Endothelial-leukocyte adhesion molecule 1 is a cell surface glycoprotein expressed by cytokine-activated endothelium that mediates the adhesion of blood neutrophils. Endothelial-leukocyte adhesion molecule 1 is a member of the selectin family of cell adhesion molecules each of which contain an amino-terminal lectin-like domain, followed by an epidermal growth factor-like domain and a variable number of short consensus repeats similar to those found in complement binding proteins. Genomic clones encoding the ELAM gene were isolated and the organization of the ELAM gene was determined. The gene, which is present in a single copy in the human genome, contains 14 exons spanning about 13 kilobases of DNA. The positions of exon-intron boundaries correlate with the putative functional subdivisions of the protein. Introns are found at similar positions in all of the six complement regulatory repeats, suggesting that these elements arose by internal gene duplication.

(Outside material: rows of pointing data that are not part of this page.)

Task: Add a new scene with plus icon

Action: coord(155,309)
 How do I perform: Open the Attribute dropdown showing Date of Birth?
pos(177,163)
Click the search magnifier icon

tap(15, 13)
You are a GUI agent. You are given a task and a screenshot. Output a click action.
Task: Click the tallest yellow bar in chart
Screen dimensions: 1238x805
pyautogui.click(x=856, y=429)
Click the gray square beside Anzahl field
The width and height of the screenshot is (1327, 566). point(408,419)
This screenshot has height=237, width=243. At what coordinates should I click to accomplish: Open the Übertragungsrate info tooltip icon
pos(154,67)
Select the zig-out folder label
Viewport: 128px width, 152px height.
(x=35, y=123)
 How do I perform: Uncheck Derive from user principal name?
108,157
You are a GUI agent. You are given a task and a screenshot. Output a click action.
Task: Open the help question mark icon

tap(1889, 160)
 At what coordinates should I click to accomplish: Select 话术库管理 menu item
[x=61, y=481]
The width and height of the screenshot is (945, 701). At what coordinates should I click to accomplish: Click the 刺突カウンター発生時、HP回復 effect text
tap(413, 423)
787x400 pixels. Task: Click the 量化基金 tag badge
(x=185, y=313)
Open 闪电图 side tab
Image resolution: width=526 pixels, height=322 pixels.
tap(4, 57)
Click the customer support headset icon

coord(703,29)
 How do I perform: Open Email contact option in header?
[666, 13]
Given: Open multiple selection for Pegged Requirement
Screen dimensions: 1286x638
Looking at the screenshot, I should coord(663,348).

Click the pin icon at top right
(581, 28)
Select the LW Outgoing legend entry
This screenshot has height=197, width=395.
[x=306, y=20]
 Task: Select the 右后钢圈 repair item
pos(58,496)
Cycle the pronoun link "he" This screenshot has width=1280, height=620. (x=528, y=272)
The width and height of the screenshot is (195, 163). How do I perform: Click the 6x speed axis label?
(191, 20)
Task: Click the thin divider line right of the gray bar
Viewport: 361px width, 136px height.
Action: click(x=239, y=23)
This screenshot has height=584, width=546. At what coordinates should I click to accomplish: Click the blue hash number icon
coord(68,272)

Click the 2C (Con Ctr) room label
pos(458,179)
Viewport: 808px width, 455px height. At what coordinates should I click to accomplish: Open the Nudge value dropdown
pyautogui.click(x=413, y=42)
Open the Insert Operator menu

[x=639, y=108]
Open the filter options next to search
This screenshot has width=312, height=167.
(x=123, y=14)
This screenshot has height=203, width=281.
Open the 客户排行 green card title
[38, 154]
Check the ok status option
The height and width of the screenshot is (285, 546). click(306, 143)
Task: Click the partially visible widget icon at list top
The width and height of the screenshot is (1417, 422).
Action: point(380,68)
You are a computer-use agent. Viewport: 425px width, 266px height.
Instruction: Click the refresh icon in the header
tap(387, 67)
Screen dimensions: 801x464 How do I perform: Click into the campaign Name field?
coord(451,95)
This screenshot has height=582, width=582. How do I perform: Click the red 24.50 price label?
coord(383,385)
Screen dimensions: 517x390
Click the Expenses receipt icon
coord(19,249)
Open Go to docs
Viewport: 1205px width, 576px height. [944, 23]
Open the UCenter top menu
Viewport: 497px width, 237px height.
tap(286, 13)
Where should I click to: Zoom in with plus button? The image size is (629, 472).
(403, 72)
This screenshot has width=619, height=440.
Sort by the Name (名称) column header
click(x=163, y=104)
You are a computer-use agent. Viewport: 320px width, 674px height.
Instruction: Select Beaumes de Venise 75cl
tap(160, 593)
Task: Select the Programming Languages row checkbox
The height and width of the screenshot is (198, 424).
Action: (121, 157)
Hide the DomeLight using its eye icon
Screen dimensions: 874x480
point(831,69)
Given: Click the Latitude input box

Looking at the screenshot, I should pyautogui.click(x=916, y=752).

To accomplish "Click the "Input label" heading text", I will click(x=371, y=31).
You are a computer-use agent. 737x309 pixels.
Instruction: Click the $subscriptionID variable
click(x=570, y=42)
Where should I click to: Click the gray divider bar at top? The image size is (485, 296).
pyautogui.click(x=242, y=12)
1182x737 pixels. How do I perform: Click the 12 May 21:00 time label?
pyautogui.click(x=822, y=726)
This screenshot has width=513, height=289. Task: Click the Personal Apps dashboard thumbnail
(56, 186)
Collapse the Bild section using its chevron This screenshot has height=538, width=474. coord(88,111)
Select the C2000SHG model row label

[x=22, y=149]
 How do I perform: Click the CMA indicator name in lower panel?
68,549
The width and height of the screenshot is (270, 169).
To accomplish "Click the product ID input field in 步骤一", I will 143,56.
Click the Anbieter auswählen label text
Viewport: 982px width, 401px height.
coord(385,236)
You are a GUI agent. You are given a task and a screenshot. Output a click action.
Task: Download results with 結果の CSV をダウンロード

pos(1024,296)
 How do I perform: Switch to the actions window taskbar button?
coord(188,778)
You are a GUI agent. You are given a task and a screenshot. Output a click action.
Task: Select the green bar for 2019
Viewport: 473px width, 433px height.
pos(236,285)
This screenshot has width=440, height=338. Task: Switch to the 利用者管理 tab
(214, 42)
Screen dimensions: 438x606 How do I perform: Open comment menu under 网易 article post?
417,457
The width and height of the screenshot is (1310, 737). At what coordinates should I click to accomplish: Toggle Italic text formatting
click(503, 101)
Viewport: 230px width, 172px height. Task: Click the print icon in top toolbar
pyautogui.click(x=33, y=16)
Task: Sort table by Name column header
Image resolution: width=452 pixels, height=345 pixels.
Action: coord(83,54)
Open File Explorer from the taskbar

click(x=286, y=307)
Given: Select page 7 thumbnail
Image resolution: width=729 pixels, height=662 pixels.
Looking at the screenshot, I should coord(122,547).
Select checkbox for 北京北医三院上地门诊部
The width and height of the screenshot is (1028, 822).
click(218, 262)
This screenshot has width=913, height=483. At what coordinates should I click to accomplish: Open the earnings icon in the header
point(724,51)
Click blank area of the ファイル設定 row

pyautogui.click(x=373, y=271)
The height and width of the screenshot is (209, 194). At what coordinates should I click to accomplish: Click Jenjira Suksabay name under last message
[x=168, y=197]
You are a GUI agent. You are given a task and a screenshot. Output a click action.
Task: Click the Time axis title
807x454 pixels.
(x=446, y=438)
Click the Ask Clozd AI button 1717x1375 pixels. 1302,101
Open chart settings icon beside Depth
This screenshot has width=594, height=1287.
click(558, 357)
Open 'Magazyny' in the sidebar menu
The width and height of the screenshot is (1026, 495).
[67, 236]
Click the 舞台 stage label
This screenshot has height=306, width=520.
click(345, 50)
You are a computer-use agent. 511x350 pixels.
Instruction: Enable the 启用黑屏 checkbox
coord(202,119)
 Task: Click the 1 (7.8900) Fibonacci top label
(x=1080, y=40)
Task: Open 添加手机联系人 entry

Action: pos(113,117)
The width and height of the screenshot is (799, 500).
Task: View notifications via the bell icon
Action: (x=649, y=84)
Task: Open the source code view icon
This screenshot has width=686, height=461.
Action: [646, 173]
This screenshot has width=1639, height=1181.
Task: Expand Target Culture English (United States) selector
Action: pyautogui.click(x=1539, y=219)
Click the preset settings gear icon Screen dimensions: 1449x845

A consensus TATAA element is located upstream of the transcriptional start site. The ELAM promoter contains an inverted CCAAT box and consensus NF-kappa B- and AP-1-binding sites. The ELAM gene was assigned to the q12 greater than qter region of human chromosome 1 by analysis of human-mouse hybrid cell lines. Two other members of the selectin gene family, the leukocyte adhesion molecule 1 (LAM-1, TQ1, LEC-CAM 1, or Leu-8) and the granule membrane protein 140 (GMP-140, PADGEM, or CD62) have been localized to the long arm of chromosome 1, as have the structurally related complement binding proteins, suggesting that these genes may share a common evolutionary history.